Foto: André Henrriques/DGABC

Funcionários da área de radiologia do Hospital de Clínicas Dr. Radamés Nardini, gerido pela Prefeitura de Mauá, paralisaram as atividades na manhã de ontem. De acordo com os 16 contratados pela terceirizada SPX Diagnósticos por Imagem, os salários estão atrasados há cinco meses. Serviços como ultrassom, tomografia, raio X e centro cirúrgico foram afetados, prejudicando o atendimento da população.

A equipe do Diário foi impedida de entrar no centro de Saúde, mas constatou a superlotação no espaço, além de grande número de pacientes deixados em macas nos corredores. Munícipes com cirurgias agendadas tiveram os procedimentos remarcados e aqueles que necessitavam de exames e não estavam internados foram encaminhados paras as UPAs (Unidades de Pronto Atendimento) Barão de Mauá e Vila Assis.

Por conta da falta do serviço de raio X, a cozinheira Maria Ferreira, 48 anos, teve que se dirigir até a UPA Barão de Mauá para realizar o exame. “Cheguei às 8h (no Nardini), fiquei duas horas esperando, para me falarem que não seria possível fazer o exame”, salienta. “Está um caos lá dentro. Tem muita gente de muleta e cadeira de rodas, que vai ficar sem atendimento.”

Com infecção urinária, a filha da dona de casa Célia Maria Lamim, 56, está internada no hospital desde o dia 11, e ainda não conseguiu realizar ultrassom. “Está cada dia pior. Escuto comentários de outras pessoas internadas relatando o mesmo problema.”

Vítima de AVC (Acidente Vascular Cerebral), a avó de Gabriela dos Santos está internada desde sexta-feira e ainda aguarda por tomografia. “Minha esperança era a de que realizassem o exame hoje (ontem). O estado dela está crítico, não podem deixá-la desse jeito”, desabafa a cabeleireira. “Além da precariedade do serviço, não alimentaram minha avó, que depende de sonda.”

“Tenho família para sustentar. Quem quer trabalhar de graça? Só queremos receber pelo que trabalhamos. É um direito nosso”, comenta funcionária que pediu anonimato.

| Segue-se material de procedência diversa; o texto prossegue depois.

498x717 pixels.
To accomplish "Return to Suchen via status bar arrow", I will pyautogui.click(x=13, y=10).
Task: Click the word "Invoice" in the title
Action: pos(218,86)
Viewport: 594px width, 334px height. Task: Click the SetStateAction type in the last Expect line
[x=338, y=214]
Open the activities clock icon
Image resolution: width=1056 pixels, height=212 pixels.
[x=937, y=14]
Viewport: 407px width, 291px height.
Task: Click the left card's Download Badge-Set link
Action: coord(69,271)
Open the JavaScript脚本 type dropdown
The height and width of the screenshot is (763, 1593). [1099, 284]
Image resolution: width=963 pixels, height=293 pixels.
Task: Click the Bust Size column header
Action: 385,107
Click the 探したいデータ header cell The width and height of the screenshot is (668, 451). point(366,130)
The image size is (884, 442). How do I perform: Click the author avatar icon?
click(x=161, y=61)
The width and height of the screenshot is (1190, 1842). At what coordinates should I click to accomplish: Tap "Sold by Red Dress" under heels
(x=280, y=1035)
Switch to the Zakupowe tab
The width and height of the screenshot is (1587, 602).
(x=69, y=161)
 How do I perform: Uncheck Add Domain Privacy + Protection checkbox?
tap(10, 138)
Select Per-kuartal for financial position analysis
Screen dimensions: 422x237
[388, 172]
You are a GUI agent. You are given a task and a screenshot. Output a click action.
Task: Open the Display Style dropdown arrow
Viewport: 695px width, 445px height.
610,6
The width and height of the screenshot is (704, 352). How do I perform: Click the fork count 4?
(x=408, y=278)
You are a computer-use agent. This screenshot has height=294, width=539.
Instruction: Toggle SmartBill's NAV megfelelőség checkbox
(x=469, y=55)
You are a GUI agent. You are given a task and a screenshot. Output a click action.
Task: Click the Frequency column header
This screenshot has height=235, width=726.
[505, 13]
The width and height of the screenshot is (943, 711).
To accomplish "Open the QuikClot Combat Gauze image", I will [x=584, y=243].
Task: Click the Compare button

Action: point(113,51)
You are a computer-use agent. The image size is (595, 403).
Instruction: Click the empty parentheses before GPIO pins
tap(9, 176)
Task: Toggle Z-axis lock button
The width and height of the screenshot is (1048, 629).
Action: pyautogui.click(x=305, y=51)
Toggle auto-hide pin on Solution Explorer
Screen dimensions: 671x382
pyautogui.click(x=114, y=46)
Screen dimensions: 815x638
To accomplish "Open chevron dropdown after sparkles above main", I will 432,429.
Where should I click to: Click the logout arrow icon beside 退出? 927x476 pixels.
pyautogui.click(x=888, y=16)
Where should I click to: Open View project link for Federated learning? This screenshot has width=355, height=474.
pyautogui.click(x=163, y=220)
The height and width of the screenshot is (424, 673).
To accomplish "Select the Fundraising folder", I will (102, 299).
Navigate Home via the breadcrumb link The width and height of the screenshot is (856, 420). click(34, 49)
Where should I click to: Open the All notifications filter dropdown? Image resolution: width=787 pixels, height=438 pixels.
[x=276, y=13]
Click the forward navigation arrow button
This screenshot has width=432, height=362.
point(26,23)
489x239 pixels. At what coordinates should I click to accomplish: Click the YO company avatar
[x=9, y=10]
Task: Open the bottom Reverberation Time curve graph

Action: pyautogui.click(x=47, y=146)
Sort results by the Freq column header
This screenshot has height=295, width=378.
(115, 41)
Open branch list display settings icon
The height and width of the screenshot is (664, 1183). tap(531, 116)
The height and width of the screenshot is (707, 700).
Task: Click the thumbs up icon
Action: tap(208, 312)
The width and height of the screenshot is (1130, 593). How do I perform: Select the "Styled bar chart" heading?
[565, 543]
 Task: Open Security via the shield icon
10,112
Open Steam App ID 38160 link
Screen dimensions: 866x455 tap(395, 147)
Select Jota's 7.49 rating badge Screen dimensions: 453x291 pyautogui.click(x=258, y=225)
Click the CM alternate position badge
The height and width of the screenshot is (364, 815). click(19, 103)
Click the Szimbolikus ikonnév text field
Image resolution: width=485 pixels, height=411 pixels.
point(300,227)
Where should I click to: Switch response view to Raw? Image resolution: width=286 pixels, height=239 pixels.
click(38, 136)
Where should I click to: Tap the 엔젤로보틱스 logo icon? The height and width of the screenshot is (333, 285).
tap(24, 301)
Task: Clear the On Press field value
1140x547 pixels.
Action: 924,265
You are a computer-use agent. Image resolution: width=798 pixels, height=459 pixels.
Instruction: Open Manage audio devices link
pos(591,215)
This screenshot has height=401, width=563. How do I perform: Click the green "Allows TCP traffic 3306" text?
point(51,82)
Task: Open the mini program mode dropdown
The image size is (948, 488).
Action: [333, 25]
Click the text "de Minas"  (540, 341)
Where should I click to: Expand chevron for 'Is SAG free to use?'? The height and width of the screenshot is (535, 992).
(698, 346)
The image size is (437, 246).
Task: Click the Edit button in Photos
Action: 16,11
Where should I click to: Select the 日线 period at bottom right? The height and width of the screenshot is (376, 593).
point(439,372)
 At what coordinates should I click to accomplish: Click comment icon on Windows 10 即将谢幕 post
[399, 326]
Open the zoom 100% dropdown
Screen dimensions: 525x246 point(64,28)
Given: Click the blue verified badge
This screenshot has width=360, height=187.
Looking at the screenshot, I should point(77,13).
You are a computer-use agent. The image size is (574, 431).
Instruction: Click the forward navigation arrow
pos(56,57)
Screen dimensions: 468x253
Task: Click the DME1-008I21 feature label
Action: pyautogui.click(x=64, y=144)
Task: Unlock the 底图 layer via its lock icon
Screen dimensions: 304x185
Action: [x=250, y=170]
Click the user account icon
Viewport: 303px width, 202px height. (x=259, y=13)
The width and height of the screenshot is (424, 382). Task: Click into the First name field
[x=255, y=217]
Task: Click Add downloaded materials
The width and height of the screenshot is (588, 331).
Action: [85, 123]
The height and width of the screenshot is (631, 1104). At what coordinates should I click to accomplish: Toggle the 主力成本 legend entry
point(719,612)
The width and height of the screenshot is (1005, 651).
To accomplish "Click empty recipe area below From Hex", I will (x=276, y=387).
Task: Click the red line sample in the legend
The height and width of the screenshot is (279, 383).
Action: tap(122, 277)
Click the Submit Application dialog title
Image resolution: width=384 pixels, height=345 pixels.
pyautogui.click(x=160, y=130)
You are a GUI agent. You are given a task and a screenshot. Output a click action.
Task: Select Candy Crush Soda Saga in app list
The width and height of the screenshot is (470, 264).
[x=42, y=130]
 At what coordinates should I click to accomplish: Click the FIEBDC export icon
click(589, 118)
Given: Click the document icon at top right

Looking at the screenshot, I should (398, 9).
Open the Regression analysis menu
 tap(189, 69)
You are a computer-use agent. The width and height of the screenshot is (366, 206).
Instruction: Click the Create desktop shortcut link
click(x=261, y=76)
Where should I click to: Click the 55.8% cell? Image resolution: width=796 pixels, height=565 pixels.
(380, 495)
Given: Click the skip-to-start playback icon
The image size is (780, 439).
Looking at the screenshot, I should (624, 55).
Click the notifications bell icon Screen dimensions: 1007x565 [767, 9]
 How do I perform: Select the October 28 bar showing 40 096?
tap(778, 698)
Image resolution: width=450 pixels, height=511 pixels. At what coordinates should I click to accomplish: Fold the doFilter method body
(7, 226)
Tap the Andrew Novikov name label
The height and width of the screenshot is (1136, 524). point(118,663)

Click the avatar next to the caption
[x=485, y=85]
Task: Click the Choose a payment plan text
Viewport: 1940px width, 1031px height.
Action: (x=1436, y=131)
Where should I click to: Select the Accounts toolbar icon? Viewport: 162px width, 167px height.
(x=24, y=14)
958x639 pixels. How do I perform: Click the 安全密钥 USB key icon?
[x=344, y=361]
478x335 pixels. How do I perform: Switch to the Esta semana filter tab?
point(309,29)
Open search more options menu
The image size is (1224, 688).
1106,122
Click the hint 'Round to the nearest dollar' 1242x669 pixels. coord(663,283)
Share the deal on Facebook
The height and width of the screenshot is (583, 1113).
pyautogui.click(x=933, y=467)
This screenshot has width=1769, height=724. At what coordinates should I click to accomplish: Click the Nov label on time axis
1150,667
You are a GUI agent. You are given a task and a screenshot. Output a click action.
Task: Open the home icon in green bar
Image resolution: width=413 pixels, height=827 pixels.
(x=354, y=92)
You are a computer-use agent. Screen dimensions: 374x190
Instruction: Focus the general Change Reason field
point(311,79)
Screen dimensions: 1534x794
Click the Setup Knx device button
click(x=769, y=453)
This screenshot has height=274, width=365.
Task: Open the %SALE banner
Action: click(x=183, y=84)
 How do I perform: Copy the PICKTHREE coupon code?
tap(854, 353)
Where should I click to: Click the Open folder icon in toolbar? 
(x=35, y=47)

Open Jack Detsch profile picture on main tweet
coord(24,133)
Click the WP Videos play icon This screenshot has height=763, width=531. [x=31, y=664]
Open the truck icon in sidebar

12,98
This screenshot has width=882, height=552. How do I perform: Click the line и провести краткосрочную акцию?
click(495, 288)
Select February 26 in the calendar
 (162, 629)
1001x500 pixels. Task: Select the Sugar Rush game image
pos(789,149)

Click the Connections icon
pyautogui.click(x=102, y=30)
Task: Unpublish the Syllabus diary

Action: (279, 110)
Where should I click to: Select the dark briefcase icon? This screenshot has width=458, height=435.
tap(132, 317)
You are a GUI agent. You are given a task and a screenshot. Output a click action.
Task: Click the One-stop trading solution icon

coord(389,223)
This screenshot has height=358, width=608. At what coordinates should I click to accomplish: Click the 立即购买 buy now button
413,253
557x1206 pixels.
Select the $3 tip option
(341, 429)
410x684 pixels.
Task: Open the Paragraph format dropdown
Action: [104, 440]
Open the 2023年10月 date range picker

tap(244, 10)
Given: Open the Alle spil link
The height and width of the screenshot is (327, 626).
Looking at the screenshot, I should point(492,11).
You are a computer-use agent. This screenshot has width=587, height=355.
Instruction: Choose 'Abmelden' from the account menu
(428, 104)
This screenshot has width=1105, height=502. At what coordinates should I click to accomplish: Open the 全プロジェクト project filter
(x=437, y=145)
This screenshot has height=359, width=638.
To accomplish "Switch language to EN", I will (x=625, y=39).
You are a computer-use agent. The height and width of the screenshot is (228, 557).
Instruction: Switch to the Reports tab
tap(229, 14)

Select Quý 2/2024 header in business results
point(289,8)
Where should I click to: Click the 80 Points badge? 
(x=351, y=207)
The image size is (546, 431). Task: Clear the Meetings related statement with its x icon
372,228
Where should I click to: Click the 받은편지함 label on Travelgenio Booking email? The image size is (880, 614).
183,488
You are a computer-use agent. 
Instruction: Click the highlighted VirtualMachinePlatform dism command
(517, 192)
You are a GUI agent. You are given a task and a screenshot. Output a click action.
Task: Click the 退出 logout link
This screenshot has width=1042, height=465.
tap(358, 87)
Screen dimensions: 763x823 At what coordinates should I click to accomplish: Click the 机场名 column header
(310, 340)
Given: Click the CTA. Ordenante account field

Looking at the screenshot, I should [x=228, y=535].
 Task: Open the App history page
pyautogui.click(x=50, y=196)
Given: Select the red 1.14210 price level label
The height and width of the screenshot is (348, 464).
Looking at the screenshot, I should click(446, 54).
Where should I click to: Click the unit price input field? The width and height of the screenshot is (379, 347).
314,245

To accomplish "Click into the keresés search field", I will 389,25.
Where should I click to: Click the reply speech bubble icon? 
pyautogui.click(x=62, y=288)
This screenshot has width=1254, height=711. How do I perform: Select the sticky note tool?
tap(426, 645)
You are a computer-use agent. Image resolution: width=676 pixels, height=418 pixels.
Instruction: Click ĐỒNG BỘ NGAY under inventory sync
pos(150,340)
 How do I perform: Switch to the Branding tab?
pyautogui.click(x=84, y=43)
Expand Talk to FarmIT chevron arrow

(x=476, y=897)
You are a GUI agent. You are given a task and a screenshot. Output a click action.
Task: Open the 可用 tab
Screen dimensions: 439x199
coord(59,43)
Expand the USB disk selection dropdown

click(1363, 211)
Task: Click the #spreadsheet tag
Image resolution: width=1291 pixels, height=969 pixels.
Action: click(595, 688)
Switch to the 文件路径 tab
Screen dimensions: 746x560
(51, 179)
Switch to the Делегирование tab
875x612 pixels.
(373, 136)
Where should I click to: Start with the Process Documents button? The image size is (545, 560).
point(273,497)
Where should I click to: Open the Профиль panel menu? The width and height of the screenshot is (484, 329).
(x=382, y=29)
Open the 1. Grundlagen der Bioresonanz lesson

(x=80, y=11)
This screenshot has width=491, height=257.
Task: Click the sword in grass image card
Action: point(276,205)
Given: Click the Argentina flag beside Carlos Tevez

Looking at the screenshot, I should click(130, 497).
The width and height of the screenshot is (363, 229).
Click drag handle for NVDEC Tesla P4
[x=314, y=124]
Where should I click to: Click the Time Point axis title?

Por volta das 11h, os trabalhadores se reuniram com o presidente da SPX Diagnósticos por Imagem, Valter Alexandre Luchetta, e com a superintendência do hospital. Os trabalhadores concordaram em voltar às atividades a partir da promessa de que o salário seja pago. Os pagamentos começaram a ser efetuados no fim da tarde de ontem.

Conforme o Sintaresp (Sindicato dos Tecnólogos, Técnicos e Auxiliar em Radiologia de São Paulo), a FUABC (Fundação do ABC) não efetua os repasses referentes ao serviço prestado pela terceirizada há cinco meses. “Queremos que o serviço seja mantido, sem atrapalhar o atendimento. Mas (a paralisação) é um direito que precisa ser preservado”, avaliou o porta-voz do sindicato Mário Cesar Mandoca.

Por meio de nota, o Hospital Nardini informou que o problema foi motivado pela falta do pagamento por parte da empresa aos seus funcionários e que a situação foi normalizada no período da manhã. A Prefeitura não esclareceu, no entanto, o motivo do atraso dos repasses à SPX Diagnósticos por Imagem.

OUTROS PROBLEMAS

Outro fator que atrapalha o atendimento são as obras de ampliação do hospital, que deveriam ter sido entregues em maio, conforme mostra a placa em frente à unidade. Foram investidos R$ 5 milhões. “Muitos cadeirantes têm dificuldade de acesso por causa das obras”, comenta Edivina Maria da Silva, 59. As intervenções do pronto-socorro têm previsão de término para dezembro.